A Roma, il rito della stoppa viene descritto per la prima volta nell'ordo XI. Fascette di stoppa vengono accese a natale e a Pasqua nella basilica di santa Maria Maggiore. Mentre il Papa entra nel presbiterio, il sacrista gli porge una canna con in cima una candela accesa. Il Papa se ne serve per riaccendere la stoppa pendente dai capitelli delle colonne all'entrata della basilica. La cerimonia viene ripetuta in santa Maria maggiore, il giorno di Pasqua, sul soglio del presbiterio. Le differenze con il rito bizantino sono fondamentali: il Papa ha un ruolo attivo. È lui che accende, da fuoco alla stoppa grazie alla candela che gli viene offerta. Ma per questa ragione che il significato simbolico è genericamente escatologico: la stoppa accesa significa la fine del mondo, destinato ad essere distrutto dal fuoco. Intorno alla metà del 200 Stefano di Burbon, descrive un rito della stoppa il cui il Papa svolge un ruolo passivo. Per di più il rito si svolge quando il Papa viene consacrato. é la prima volta che il rito pontificio della stoppa viene descritto come a Bisanzio. È una testimonianza importante, che dimostra ancora una volta come in quei decenni centrali del 200 gli ambienti papali riservassero un interesse crescente per il valore simbolico della tiara, la corona del Papa. Le più antiche illustrazioni del rito sono quattrocentesche. La scena fu dipinta dal Pinturicchio nella libreria Piccolomini del duomo di Siena.
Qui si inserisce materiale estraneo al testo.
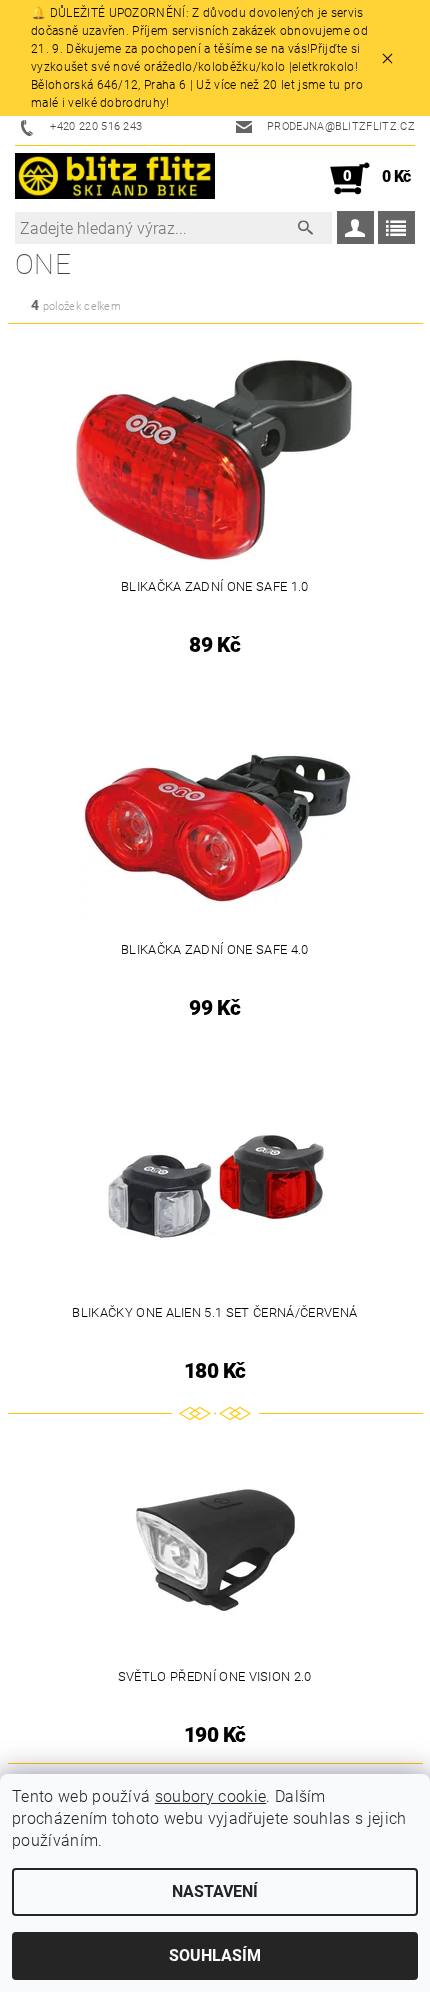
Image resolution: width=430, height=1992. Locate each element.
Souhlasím (215, 1955)
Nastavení (215, 1891)
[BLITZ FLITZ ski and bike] (115, 179)
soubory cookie (210, 1796)
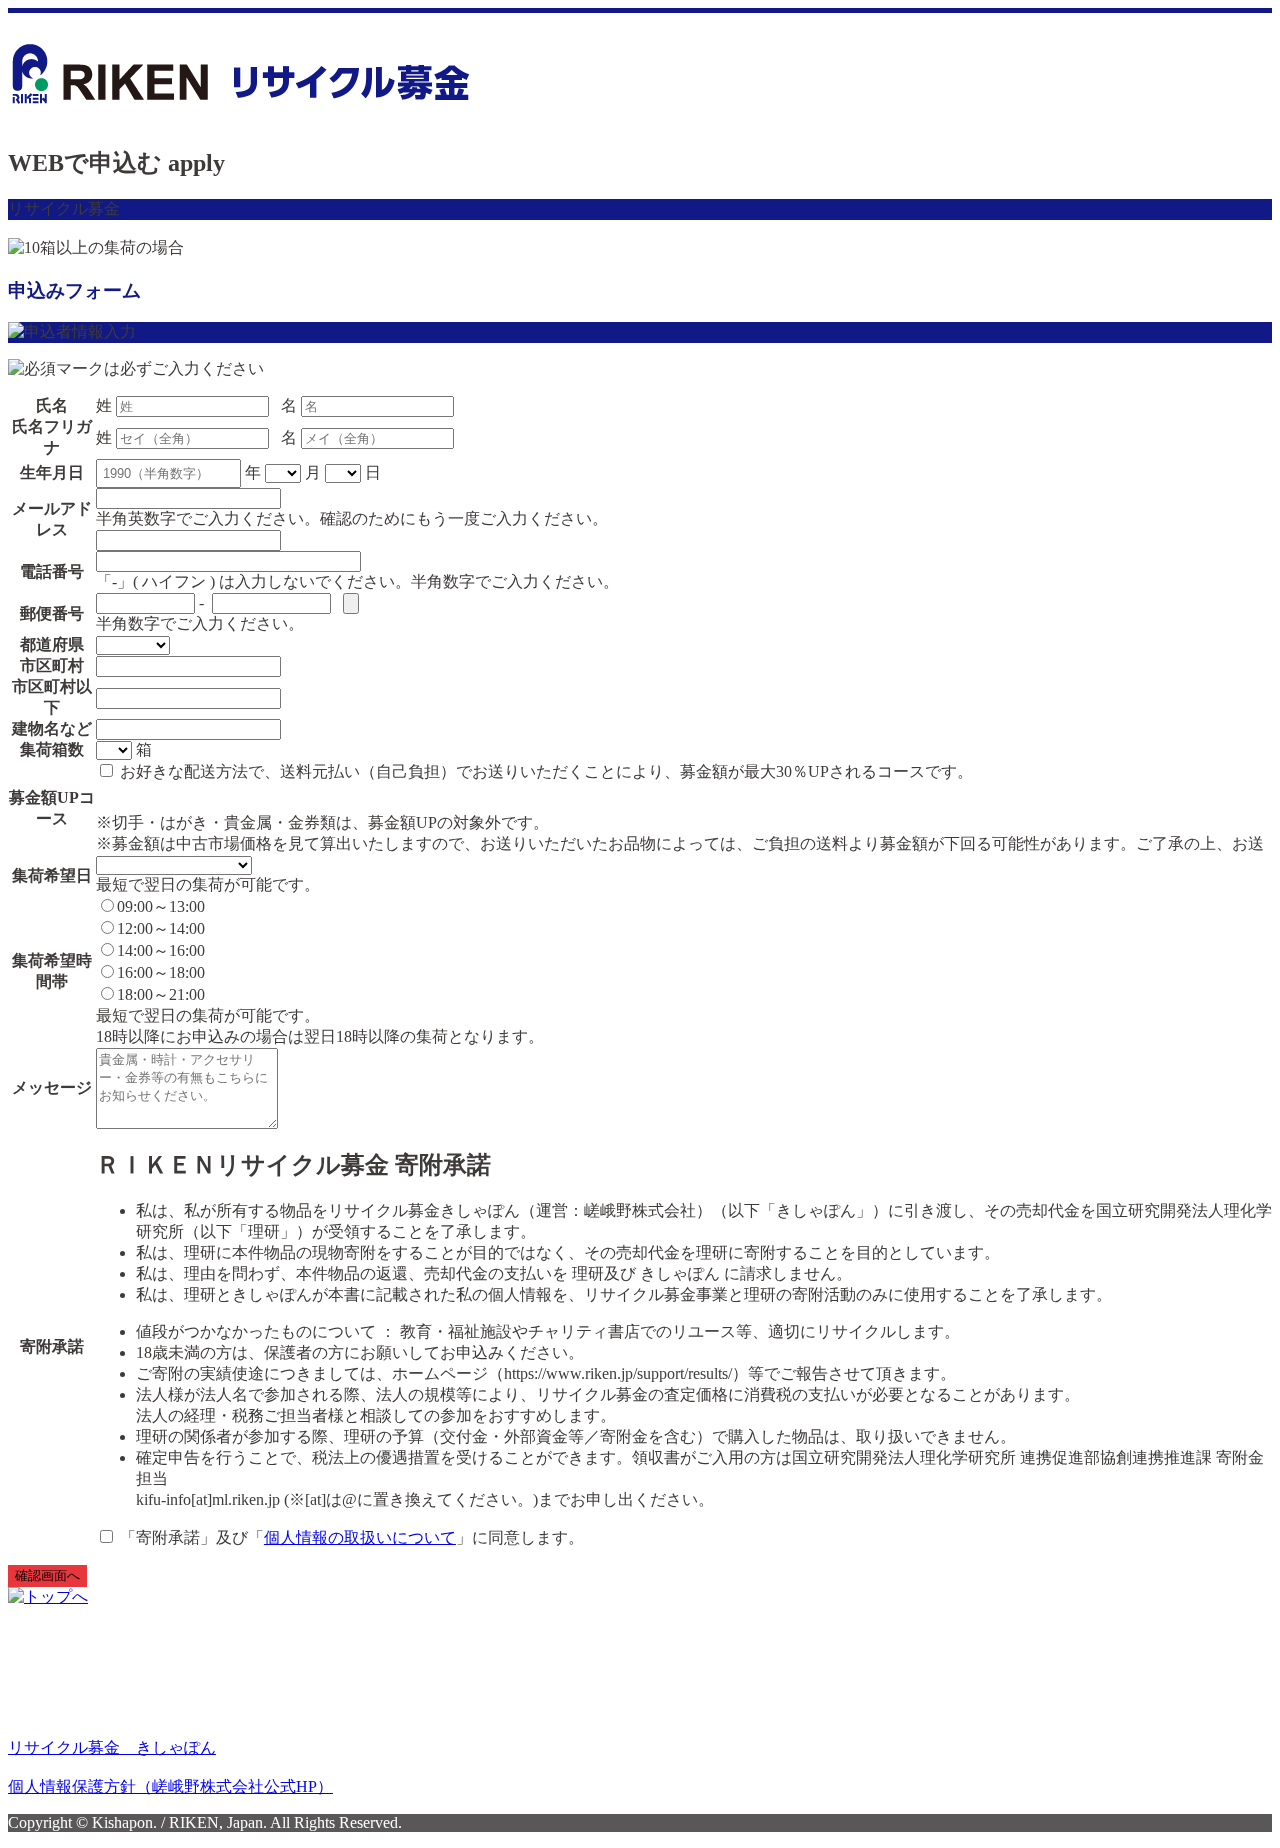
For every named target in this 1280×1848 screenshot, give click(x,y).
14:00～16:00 (161, 950)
Il rifiuto della caducità: il gisant di Bonifacio VIII

E' la prima volta che le parole "sic transit gloria mundi" celebre monito di transitorietà, che appartiene ancora oggi al linguaggio comune, sono poste in relazione al Papa. Indubbiamente il discorso sulla caduta città fisica del Papa è un tema forte nel 200. Il gisant Di Clemente IV appare pietrificato dalla vecchiaia e dalla morte. Anche la statua funebre del defunto cardinale Guglielmo di Braye presenta un corpo irrigidito con un volto sfatto. Ma nella statua funebre di Bonifacio VIII, il viso respira serenità. Ma Bonifacio VIII si fece fare un monumento in un'immagine sulla pietra e come se fosse viva. Il viso del gisant di Bonifacio VIII è quindi immagine che fonde l'eterno nel presente ma senza annullarlo; è un ritratto vistosamente dal vero, di un personaggio ancora vivente. È questa la novità che suscita scandalo e perplessità nei contemporanei. il ritratto dal vivo di Bonifacio VIII prefigura l'immortalità. Il gisant posto in una cappella che il Papa volle come rappresentazione visibile concreta del suo pontificato, è immagine in corpo in funzione del papato.